The scipy.stats module provides convenient functions for working with these distributions.

import numpy as np
from scipy.stats import bernoulli, binom
import matplotlib.pyplot as plt

# --- Bernoulli Example ---
p_success = 0.7 # Probability of success (e.g., click-through rate)

# Create a Bernoulli distribution object
rv_bern = bernoulli(p_success)

# Probability Mass Function (PMF)
print(f"Bernoulli PMF(k=1): {rv_bern.pmf(1):.4f}") # P(X=1)
print(f"Bernoulli PMF(k=0): {rv_bern.pmf(0):.4f}") # P(X=0)

# Expected Value and Variance
print(f"Bernoulli E[X]: {rv_bern.mean():.4f}")
print(f"Bernoulli Var(X): {rv_bern.var():.4f}")

# Generate random samples
print(f"Bernoulli samples (10): {rv_bern.rvs(size=10)}")

print("-" * 30)

# --- Binomial Example ---
n_trials = 10 # Number of trials (e.g., 10 emails checked)
p_success_bin = 0.2 # Probability of success in each trial (e.g., email being spam)

# Create a Binomial distribution object
rv_binom = binom(n_trials, p_success_bin)
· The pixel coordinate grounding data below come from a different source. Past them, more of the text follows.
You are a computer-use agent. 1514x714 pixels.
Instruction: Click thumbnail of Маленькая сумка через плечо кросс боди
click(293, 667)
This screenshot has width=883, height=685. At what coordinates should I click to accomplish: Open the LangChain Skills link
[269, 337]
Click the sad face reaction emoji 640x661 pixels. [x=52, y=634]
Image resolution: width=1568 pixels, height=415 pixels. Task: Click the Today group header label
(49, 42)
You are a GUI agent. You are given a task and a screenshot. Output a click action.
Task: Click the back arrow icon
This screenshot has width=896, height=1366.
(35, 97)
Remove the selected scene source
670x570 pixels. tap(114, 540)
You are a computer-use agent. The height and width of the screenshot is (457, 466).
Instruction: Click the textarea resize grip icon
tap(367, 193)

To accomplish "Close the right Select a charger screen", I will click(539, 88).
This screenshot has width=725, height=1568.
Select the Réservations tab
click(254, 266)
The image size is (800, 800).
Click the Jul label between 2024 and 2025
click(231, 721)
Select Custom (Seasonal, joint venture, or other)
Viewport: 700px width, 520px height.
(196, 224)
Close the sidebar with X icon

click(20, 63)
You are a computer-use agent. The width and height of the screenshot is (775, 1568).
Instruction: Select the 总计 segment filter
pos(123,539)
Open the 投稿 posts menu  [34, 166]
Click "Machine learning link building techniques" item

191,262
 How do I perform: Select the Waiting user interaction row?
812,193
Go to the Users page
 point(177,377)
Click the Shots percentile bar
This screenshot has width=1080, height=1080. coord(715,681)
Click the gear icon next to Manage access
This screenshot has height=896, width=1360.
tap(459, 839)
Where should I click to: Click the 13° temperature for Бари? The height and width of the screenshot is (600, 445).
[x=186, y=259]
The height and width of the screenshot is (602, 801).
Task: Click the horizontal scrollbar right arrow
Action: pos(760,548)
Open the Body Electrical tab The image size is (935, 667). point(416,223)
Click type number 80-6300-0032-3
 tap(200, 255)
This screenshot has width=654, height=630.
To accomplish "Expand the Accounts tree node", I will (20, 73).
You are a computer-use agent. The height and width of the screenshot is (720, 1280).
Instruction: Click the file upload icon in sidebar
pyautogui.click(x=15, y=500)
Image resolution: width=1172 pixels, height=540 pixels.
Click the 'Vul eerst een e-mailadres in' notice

# Probability Mass Function (PMF) for k=3 successes
k_successes = 3
print(f"Binomial PMF(k={k_successes}): {rv_binom.pmf(k_successes):.4f}") # P(X=3)

# Cumulative Distribution Function (CDF) for k<=3 successes
print(f"Binomial CDF(k<={k_successes}): {rv_binom.cdf(k_successes):.4f}") # P(X<=3)

# Expected Value and Variance
print(f"Binomial E[X]: {rv_binom.mean():.4f}") # np
print(f"Binomial Var(X): {rv_binom.var():.4f}") # np(1-p)

# Generate random samples (number of successes in 15 experiments of n_trials each)
print(f"Binomial samples (15): {rv_binom.rvs(size=15)}")

# --- Plotting Binomial PMF ---
k_values = np.arange(0, n_trials + 1)
pmf_values = rv_binom.pmf(k_values)

# Generate Plotly JSON for the Binomial PMF

{"layout": {"title": "Binomial PMF (n=10, p=0.2)", "xaxis": {"title": "Number of Successes (k)"}, "yaxis": {"title": "Probability P(X=k)"}, "bargap": 0.1}, "data": [{"type": "bar", "x": k_values.tolist(), "y": pmf_values.tolist(), "marker": {"color": "#339af0"}}]}

Binomial distribution probability mass function for $n=10$ trials and a success probability $p=0.2$ . The most likely outcome is 2 successes.

The Bernoulli distribution models the single event, while the Binomial distribution aggregates the results of multiple independent Bernoulli events. Understanding these is essential as they form the basis for analyzing binary outcomes, which are frequent in classification problems (spam/not spam, malignant/benign), A/B testing results, and many other areas relevant to machine learning.